Epithelial cell proliferation in oral lichen planus

Y Taniguchi 1,3, T Nagao 2,3, H Maeda 1, Y Kameyama 1, K A A S Warnakulasuriya 3,
PMCID: PMC6496840  PMID: 12139713

Abstract

Abstract. Although the pathogenesis of oral lichen planus (OLP) is not clear, a small proportion of cases with OLP are reported to transform to cancer. We examined the epithelial cell proliferation status of OLP to relate the labelling index to microscopic features surveyed routinely in pathology. Mucosal biopsies obtained from 44 cases diagnosed with OLP with an intact oral epithelium and 10 normal control specimens from Japanese subjects were immunohistochemically stained with MIB and p53 antibodies. The Ki67 labelling index (LI) was significantly higher in OLP compared with normal controls. A particularly large number of OLP lesions (64%) were p53 positive. No association was, however, found with p53 expression and the Ki67 LI. Atrophic and flat epithelia had a quantitatively higher LI, which did not significantly differ from acanthotic biopsies. Increased cell proliferation in OLP is likely to be a secondary phenomenon due to the damage inflicted on keratinocytes by infiltrating mononuclear cells in the submucosa.

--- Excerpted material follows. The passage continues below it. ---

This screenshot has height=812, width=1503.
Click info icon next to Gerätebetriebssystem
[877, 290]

Keywords: cell proliferation, Ki67, lichen planus, oral epithelium, p53

Introduction

Oral lichen planus is a chronic inflammatory disorder that primarily affects skin and oral cavity. Although the cause of this condition remains unknown (Lozada‐Nur & Miranda 1997), the underlying immunopathologic mechanisms that result in the migration of chronic inflammatory cells to the involved dermal and mucosal sites have been well described (Porter et al. 1997). In the oral cavity, most published studies have examined the role of cytokines and lymphokines in the evolution of this lesion (Williams 1996), which may result in a significant damage to the overlying oral epithelium. The symptoms arising in oral lichen planus are indeed secondary to this epithelial damage that in some instances result in its loss. Due to the chronocity of the disorder, the epithelium continuously undergoes regeneration following repeated events of liquefaction that affect the basal keratinocytes. Renewing epithelia are well suited to investigations into damage response mechanisms and the processes involved in pathological changes (Potten 1997). However, epithelial cell kinetics of this condition has not received much attention.

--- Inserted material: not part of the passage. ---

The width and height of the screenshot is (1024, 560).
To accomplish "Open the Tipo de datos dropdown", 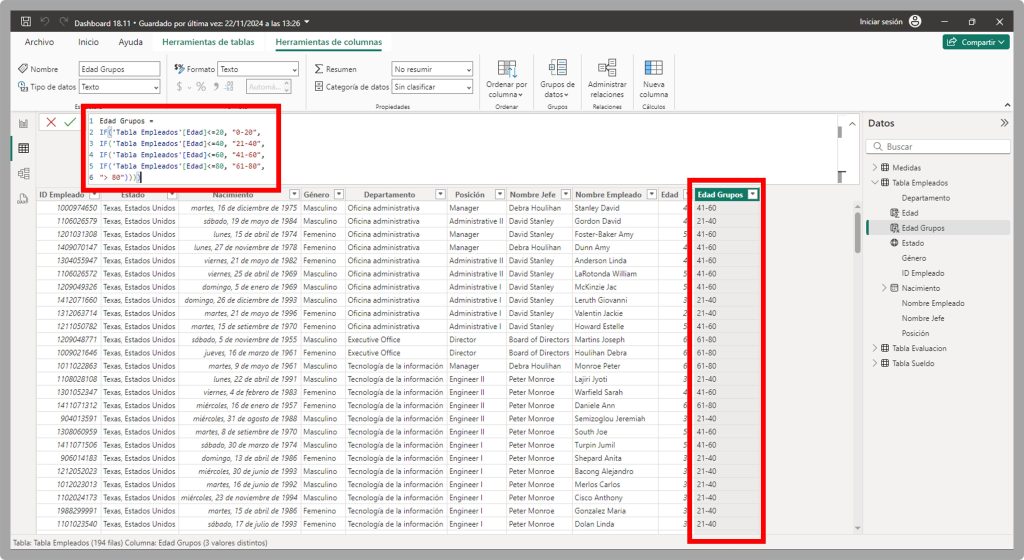I will point(120,87).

The aims of this study were to examine the state of cell proliferation in oral lichen planus and relate this to the clinical and histomorphologic characteristics in a group of Japanese subjects. We also examined the status of p53 protein expression in these tissues to look for any association of p53 overexpression with increased or decreased cell proliferation in the progenitor cells.

Methods

Sample

All specimens were obtained by incisional biopsy of lesional tissue from the oral cavity of patients treated at the School of Dentistry, Aichi‐Gakuin University from 1990‐99. A diagnosis of lichen planus was based on the criteria described by the World Health Organization (WHO 1978) and all biopsies were obtained at their first visit to the hospital before initiating treatment. The tissues were fixed in 10% buffered formalin for 24 h, dehydrated and embedded in paraffin. Consecutive sections of the biopsy material were stained with haematoxylin and eosin for routine histopathological examination or for immunohistochemical studies. Ten nonsmoking Japanese volunteers provided normal oral mucosal biopsies from their buccal cavity for comparison. These specimens were treated in the laboratory in the same way as lesional tissues.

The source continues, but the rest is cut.